Text to read >>
□ □ □ □ □ □ □
Skip to content

Conversation

@InduwaraSMPN
Copy link

Purpose

This PR addresses scalability and performance limitations when syncing large numbers of entities from OpenChoreo. It introduces a new Incremental Entity Provider to handle large datasets efficiently via cursor-based pagination and updates the entire plugin ecosystem to support the new paginated API endpoints.

Goals

  • Scalability: Enable the ingestion of thousands of components without hitting API timeouts or memory limits.
  • Resiliency: Implement a stateful ingestion engine that can resume from the last successful cursor in case of interruption or token expiration.
  • Performance: Optimize API usage by implementing burst/rest cycles and batched processing for component details.
  • UI Experience: specific improvements to the Scaffolder UI to handle large lists of traits via pagination.

Approach

1. New Incremental Backend Module (catalog-backend-module-openchoreo-incremental)

  • Created a new backend module dedicated to incremental ingestion.
  • Database: Added Knex migrations to create ingestions, ingestion_marks, and ingestion_mark_entities tables for persisting cursor state and tracking processed entities.
  • Ingestion Engine: Implemented OpenChoreoIncrementalIngestionEngine which manages the ingestion lifecycle (Burst -> Interstitial -> Rest) and handles backoff strategies for errors.
  • Cursor Traversal: Implemented OpenChoreoIncrementalEntityProvider to traverse resources in a specific order (Organizations -> Projects -> Components) using the new API continue tokens.
  • Management API: Added router endpoints (/incremental/...) to monitor health, trigger runs, and reset provider state.

2. API Client & Common Utilities

  • Updated openapi/openchoreo-api.yaml and generated types to support limit and continue query parameters on all list endpoints.
  • Added support for ResponseMetadata (resourceVersion, hasMore).
  • Implemented fetchAllResources utility in openchoreo-common to standardize pagination logic across legacy and new services.
  • Added handling for 410 Gone errors to automatically reset cursors if tokens expire.

3. Existing Backend Refactoring

  • Refactored OpenChoreoEntityProvider and various info services (EnvironmentInfoService, TraitInfoService, etc.) to use the new fetchAllResources utility, ensuring they work with the updated paginated API.
  • Updated CtdToTemplateConverter to improve tag inference, UI widget selection (e.g., using radio for booleans), and conditional CI/CD setup sections.

4. Frontend Updates

  • Updated TraitsFieldExtension.tsx to support "Load More" functionality for retrieving traits incrementally in the Scaffolder.
□ □ □ □ □ □ □
Data extract >>

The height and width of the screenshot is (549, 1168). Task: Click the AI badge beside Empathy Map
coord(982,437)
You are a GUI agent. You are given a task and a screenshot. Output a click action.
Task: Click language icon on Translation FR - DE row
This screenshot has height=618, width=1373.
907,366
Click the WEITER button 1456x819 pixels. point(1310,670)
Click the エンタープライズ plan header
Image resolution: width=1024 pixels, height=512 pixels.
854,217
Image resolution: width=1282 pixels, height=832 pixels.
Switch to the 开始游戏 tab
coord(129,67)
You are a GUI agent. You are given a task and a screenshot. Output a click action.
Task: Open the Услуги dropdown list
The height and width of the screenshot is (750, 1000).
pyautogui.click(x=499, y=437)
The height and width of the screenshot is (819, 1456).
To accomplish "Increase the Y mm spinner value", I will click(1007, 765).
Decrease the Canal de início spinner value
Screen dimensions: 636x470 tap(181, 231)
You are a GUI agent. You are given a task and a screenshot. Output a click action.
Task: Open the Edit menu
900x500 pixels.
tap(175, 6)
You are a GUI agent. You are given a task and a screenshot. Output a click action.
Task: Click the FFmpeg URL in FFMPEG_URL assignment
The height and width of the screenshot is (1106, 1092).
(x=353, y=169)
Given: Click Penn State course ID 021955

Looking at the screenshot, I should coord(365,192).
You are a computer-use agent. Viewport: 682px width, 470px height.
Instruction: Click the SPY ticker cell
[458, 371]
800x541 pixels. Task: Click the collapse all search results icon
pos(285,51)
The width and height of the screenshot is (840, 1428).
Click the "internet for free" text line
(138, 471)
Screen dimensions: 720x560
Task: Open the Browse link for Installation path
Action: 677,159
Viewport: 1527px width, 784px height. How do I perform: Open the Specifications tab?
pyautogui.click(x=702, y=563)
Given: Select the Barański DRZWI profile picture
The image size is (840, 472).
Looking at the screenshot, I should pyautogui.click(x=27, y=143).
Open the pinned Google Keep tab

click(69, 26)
□ □ □ □ □ □ □
Task requirements >>
1. From the OpenChoreo pull request description, write out word for word the passage starting with "1. New Incremental" and going on through "strategies for errors.".
2. Name every database table that the Knex migrations in the OpenChoreo pull request description create.
3. In the OpenChoreo pull request description, which kind of error causes cursors to be reset automatically when tokens expire?

Written answers >>
1.
1. New Incremental Backend Module (catalog-backend-module-openchoreo-incremental)

  • Created a new backend module dedicated to incremental ingestion.
  • Database: Added Knex migrations to create ingestions, ingestion_marks, and ingestion_mark_entities tables for persisting cursor state and tracking processed entities.
  • Ingestion Engine: Implemented OpenChoreoIncrementalIngestionEngine which manages the ingestion lifecycle (Burst -> Interstitial -> Rest) and handles backoff strategies for errors.

2. ingestions, ingestion_marks, ingestion_mark_entities

3. 410 Gone errors